• Compiti assegnati:
1. Trascrivi dal brano sul martirio la parte compresa tra "Questo avvenimento è" e "che sia accaduto.", estremi inclusi.
2. Riscrivi in forma più breve il paragrafo del brano sul martirio che comincia con «A questo punto, fratello», conservandone i fatti principali.
3. Prosegui il brano sul martirio, riprendendo subito dopo la domanda finale sul sacrificio offerto a Dio.

• Estratto scelto:
═══
A questo punto, fratello, voglio discorrere un po’ con te riguardo alle
motivazioni che hanno portato al martirio. Esso a nessuno deve sembrare banale,
benché sia stato ricevuto con umiltà. Normalmente infatti riteniamo di poco
conto le cose buone, mentre ne godiamo, benché esse siano ammirevoli e
straordinarie e benché non abbiano da invidiare per nulla quelle del passato.
Questo avvenimento è stato suscitato e portato a compimento in modo tale che, nè
prima qualcosa di simile lo ha preceduto, nè poi seguito, ma appare eccezionale
nella sua unicità anche solo per il fatto che sia accaduto.
12.
Io penso che colui che custodisce la
pecora dal predone dimostra di non essere un mercenario, ma un vero discepolo di Cristo. Il mercenario fugge; chi non
abbandona il pericolo è il vero pastore. Chi mette a disposizione la propria vita vive davvero; chi cerca di
difendersela in realtà la perde. Che cos’altro fece infatti il
Maestro e Signore? Egli non ha
lasciato a se stessi coloro che lo hanno
abbandonato. O che cosa ha fatto l’agnello se non difendere l’agnella4? Se non spendersi
per le pecore come sacrificio offerto
a Dio?
═══
• Dati forniti:
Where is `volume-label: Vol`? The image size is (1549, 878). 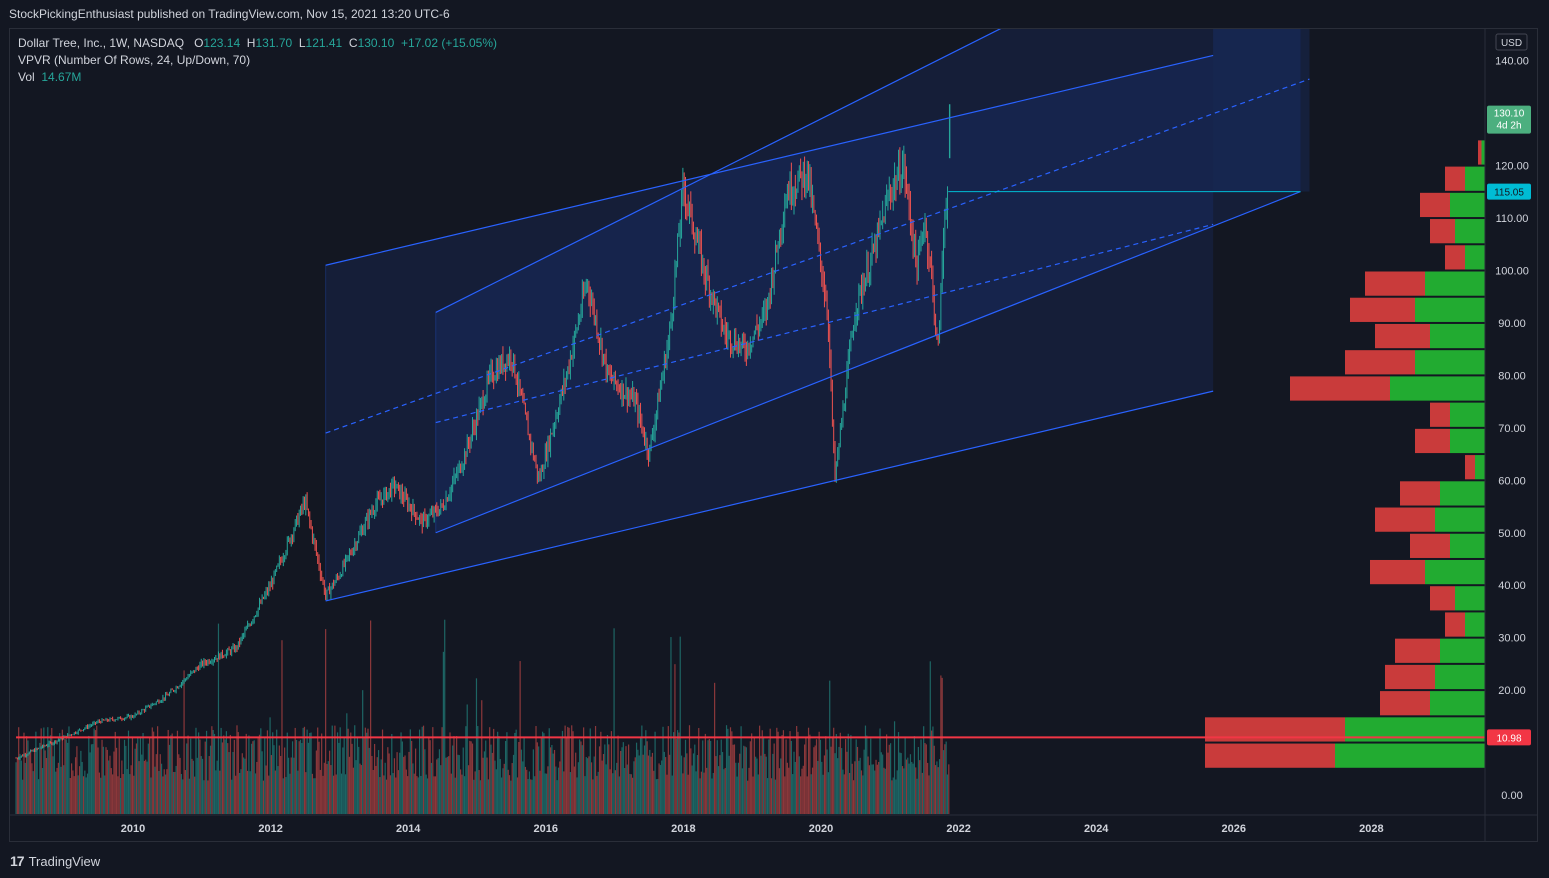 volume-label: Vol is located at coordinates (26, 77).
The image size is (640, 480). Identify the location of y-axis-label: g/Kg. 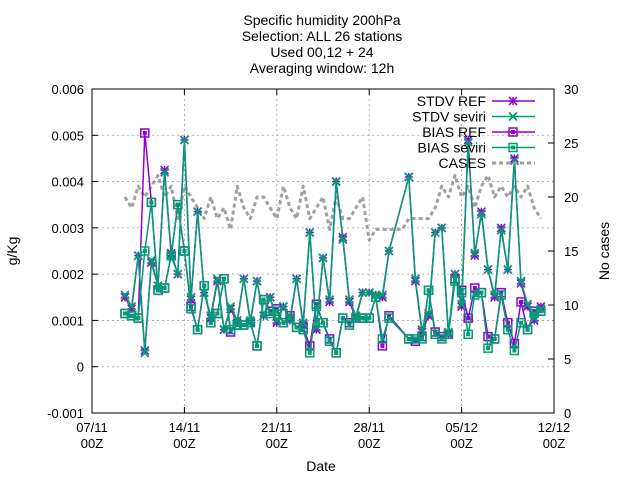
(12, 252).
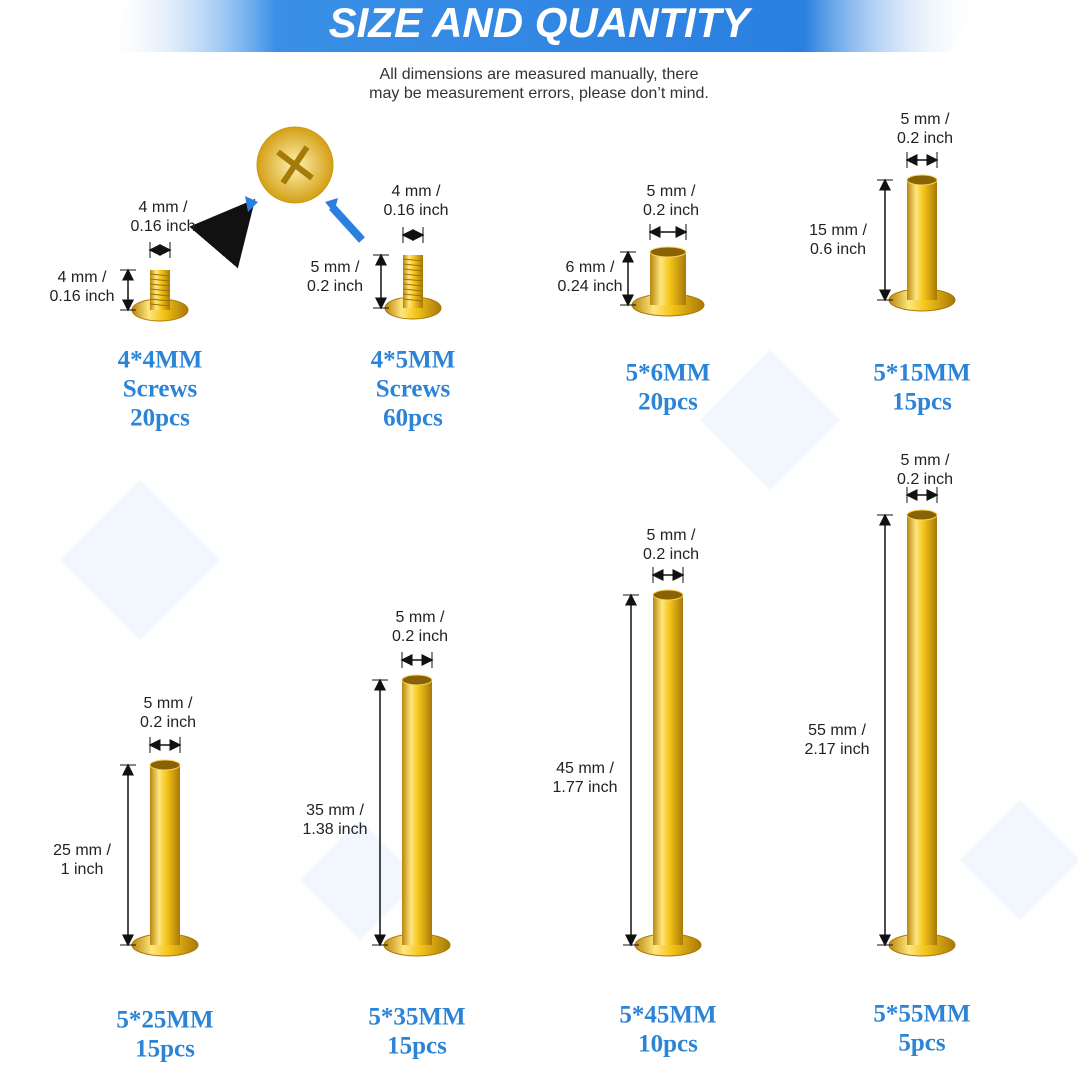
═══
• Esercizi svolti:
1.
Questo avvenimento è stato suscitato e portato a compimento in modo tale che, nè
prima qualcosa di simile lo ha preceduto, nè poi seguito, ma appare eccezionale
nella sua unicità anche solo per il fatto che sia accaduto.

2. Chi scrive vuole parlare al fratello delle motivazioni che hanno portato al martirio. Questo non deve sembrare banale, anche se è stato ricevuto con umiltà. Di solito si dà poco valore alle cose buone mentre se ne gode, benché siano straordinarie e non abbiano nulla da invidiare a quelle del passato. L'avvenimento è eccezionale e unico: nulla di simile lo ha preceduto né lo ha seguito.

3.
13.
Ora, dopo aver esposto la causa del martirio che si è manifestata in vari modi,
incomincio a descriverne i fatti veri e propri. Cercherò di non rimpicciolire né
di defraudare la lode che si meritano i tre stranieri. I martiri infatti non
desiderano i meriti altrui, e i sacerdoti non vogliono ingannare. Riconosco
tuttavia che, come mi è stato impossibile seguirli, così mi è impossibile
parlarne degnamente; e in questo ritengo di essere ancora meno capace, perché
so esprimere <solo i fatti che si vedono, e sono> quelli di minor
importanza.
14.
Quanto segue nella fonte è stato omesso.